Nashville Ice Flyers
- Sport: Ice hockey
- Founded: 1996
- Folded: 1998
- League: Central Hockey League
- Team history: Ice Flyers (1997-1998) Nighthawks (1996-1997)
- Location: Nashville, Tennessee, USA
- Arena: Nashville Municipal Auditorium

= Nashville Ice Flyers =

Defunct American ice hockey team

The Nashville Ice Flyers (named the Nashville Nighthawks for the 1996-97 season) were a professional ice hockey franchise that played in the Central Hockey League from 1996–1998. Based in Nashville, Tennessee, they played their home games at Nashville Municipal Auditorium.

==1997–98 season==
Alexsandr Chunchukov lead the team in points in the 1997–98 season, with 102 points. Iain Duncan also played for the Ice Flyers in the 1997–98 season.
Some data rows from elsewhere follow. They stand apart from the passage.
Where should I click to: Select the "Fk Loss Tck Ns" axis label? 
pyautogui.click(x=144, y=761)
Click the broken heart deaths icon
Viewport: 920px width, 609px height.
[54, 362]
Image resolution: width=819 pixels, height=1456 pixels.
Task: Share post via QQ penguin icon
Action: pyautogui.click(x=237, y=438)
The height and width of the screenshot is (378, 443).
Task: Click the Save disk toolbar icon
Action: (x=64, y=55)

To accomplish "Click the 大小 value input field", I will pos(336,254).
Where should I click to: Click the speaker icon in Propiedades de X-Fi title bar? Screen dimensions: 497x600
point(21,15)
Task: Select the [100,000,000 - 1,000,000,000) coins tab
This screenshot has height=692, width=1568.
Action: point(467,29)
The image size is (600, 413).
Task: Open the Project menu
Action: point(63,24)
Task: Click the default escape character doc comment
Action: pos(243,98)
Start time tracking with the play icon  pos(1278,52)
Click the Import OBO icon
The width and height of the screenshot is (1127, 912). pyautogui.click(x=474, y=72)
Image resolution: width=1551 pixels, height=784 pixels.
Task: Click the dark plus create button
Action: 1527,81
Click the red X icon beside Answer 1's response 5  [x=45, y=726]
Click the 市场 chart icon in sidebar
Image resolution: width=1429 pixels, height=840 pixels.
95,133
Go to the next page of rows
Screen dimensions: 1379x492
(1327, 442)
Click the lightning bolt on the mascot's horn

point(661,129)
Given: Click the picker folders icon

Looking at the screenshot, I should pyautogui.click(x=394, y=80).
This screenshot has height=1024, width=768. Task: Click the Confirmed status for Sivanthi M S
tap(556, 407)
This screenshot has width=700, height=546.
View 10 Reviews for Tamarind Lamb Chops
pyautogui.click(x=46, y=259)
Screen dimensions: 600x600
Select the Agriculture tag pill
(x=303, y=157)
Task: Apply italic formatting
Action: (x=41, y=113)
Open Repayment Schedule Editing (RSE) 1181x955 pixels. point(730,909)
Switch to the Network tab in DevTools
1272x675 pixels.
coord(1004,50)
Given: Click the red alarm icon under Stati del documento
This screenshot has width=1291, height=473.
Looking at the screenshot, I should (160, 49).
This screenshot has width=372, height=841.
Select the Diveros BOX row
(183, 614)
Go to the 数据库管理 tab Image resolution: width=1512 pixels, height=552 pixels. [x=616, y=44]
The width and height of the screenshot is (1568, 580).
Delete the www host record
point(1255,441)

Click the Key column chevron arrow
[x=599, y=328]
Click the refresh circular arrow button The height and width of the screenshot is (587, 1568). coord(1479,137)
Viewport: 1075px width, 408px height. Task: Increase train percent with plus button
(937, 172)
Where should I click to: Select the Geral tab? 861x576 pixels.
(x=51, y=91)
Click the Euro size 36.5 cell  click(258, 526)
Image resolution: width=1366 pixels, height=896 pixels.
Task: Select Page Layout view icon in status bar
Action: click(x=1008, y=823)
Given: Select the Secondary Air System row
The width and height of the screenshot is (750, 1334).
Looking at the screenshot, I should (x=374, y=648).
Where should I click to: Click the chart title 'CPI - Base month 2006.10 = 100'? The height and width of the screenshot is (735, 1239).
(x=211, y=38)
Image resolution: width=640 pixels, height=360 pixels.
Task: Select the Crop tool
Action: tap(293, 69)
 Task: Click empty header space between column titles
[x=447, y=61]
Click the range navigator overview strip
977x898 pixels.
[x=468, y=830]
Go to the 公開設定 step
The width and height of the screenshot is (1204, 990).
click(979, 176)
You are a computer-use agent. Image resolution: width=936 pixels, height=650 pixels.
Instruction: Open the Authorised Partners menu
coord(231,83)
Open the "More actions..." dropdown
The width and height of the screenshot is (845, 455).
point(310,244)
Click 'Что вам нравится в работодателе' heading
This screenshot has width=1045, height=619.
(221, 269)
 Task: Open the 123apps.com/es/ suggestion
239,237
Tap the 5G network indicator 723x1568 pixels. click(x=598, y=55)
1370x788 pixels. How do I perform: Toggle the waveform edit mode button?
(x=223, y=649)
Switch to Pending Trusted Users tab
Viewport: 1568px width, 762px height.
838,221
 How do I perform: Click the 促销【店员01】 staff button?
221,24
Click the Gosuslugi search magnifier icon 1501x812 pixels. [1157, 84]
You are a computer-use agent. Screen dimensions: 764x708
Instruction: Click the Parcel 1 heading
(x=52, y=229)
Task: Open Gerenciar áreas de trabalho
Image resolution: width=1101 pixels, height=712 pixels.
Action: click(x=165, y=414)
Duncan had previously spent time in the National Hockey League and the AHL. David Lohrei was the head coach for the 1997–98 season. Lohrei and his staff brought in 17 new players after taking over, many of whom were rookies in the league. The Ice Flyers powered their way to 41 wins in 1997–98, but were defeated by the Columbus Cottonmouths in the second round of the CHL playoffs. Scott Mikesh and Kevin McCaffrey assisted Lohrei with the coaching duties. The team folded shortly after the season, as the Nashville Predators, an expansion franchise of the National Hockey League, began play a few blocks away at Nashville Arena for the 1998–99 NHL season.